Rome sends mixed signals on Jesuit contributions
National Catholic Reporter, April 27, 2001 by John L. Jr. Allen
Although media shorthand often makes "the Vatican" sound like a monolith, in fact, the headquarters of the Catholic church, like bureaucracies everywhere, is run by people with sometimes clashing views.
Nowhere was this clearer in recent weeks than at a conference at Gregorian University, where an influential Vatican figure publicly defended a Jesuit recently rebuked by another Vatican official for his work in interreligious dialogue and missionary work.
Lauds for the Jesuit, Fr. Jacques Dupuis, and for other Jesuit contributions to the field came just weeks after Cardinal Joseph Ratzinger, the Vatican's chief doctrinal authority, had publicly rebuked Dupuis. The praise from Vatican officials also occurred against the backdrop of Ratzinger's recent document Dominus Iesus, which criticizes approaches to religious pluralism set forth by Dupuis and other Jesuits.
Ratzinger is the head of the Congregation for the Doctrine of the Faith, the church's top doctrinal agency.
The Vatican official defending Dupuis at the April 4 and 5 conference was Bishop Michael Fitzgerald, secretary of the Pontifical Council for Interreligious Dialogue. Fitzgerald said April 5 that he wished "to put on the record a debt of gratitude to Fr. Dupuis and his pioneering work."
"I had the honor of being present in this hall during a presentation of Fr. Dupuis' book," Fitzgerald said. "Some have spoken of ambiguities, but since theology is a developing science, it is only natural that various theories will be presented, discussed and brought into a synthesis."
The conference marked the Jesuit-run Gregorian University's 450th anniversary.
Meanwhile Cardinal Roger Etchegaray issued a more oblique, but no less significant, endorsement of the approach to both theology and mission work that has characterized the Jesuits in the years after the Second Vatican Council (1962-65).
"I would like to be a witness, to pay tribute to a very famous Jesuit, Fr. Pedro Arrupe," said Etchegaray.
Arrupe, former general of the Jesuits, was deposed by Pope John Paul II in 1981 because of dissatisfaction with the order's direction. In part, the Jesuits were faulted for switching from making converts as the goal of missionary work to service and activism aimed at social justice. Etchegaray, who, like Arrupe, is of Basque ancestry, described Arrupe as "the forerunner of modern evangelism."
Etchegaray headed the office responsible for planning for the Great Jubilee Year of 2000. Officially retired at 77, he still serves as an ad-hoc diplomatic troubleshooter for the Vatican. Despite his age, his name appears on many lists of papabile, or candidates to be the next pope.

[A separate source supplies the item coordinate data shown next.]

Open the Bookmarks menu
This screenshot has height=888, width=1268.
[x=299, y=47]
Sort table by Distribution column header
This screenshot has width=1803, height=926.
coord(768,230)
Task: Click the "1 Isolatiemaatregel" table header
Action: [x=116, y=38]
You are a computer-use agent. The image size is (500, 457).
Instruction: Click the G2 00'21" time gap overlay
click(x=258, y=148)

Etchegaray related a personal tie with the Jesuits by noting that he comes from a village in France where the sister of St. Francis Xavier lived. Xavier was one of the earliest Jesuit saints and a famous missionary. He was sometimes called "the apostle to the East."
"I am a globetrotter on behalf of John Paul," said Etchegaray, who in recent months has been entrusted with sensitive papal missions in Russia and China. "It is always a shock when I meet other religions. But I must say it has helped me to better understand the mystery of salvation offered in Jesus Christ."

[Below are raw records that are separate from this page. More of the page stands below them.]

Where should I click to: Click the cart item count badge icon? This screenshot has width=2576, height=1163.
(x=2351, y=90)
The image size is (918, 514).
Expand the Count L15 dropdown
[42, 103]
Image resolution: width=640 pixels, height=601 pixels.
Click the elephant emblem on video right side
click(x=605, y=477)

Later Etchegaray came to the defense of another Jesuit once accused of deviations by Vatican officials, the 16th-century missionary Fr. Matteo Ricci. In the 16th century, Ricci made Christianity attractive to the Ming dynasty in China by blending it with Confucian beliefs and practices. That strategy was condemned by the Vatican.
Catholic writers on religious pluralism today often invoke Ricci as an example of someone who could be fully Christian without denying the validity of other religious pathways.
Etchegaray, who noted that he had visited Ricci's grave in China, said he hoped the Catholic church would someday recognize him as a saint.
Dupuis, suffering from a bad back, was not present at the conference. But reverberations from his case were in the air. His book Toward a Theology of Religious Pluralism was criticized Feb. 26 by the Congregation for the Doctrine of the Faith in a formal notice as expressing "notable ambiguities or difficulties" (NCR, March 9).
Dupuis argued in the book that while Christ is the unique savior of the world, other religions play a positive role in God's plan for humanity. Ratzinger's concern, according to most observers, is that such theories will lead to diminished missionary efforts as well as to a "one's as good as another" religious relativism.
Dupuis and several other Jesuit theologians were among the primary targets of Ratzinger's September 2000 document Dominus Iesus, which reasserted the supremacy of Catholicism over other religions and Christian churches.
Those other Jesuits include Fr. Michael Amadaloss of India and Fr. Aloysius Pieris of Sri Lanka. In response to Dominus Iesus, Pieris warned in a Sept. 30 talk of "a Catholic fundamentalism raising its head among some members of the hierarchy in Europe, which is at once defensive against what is non-Christian and what is non-Catholic."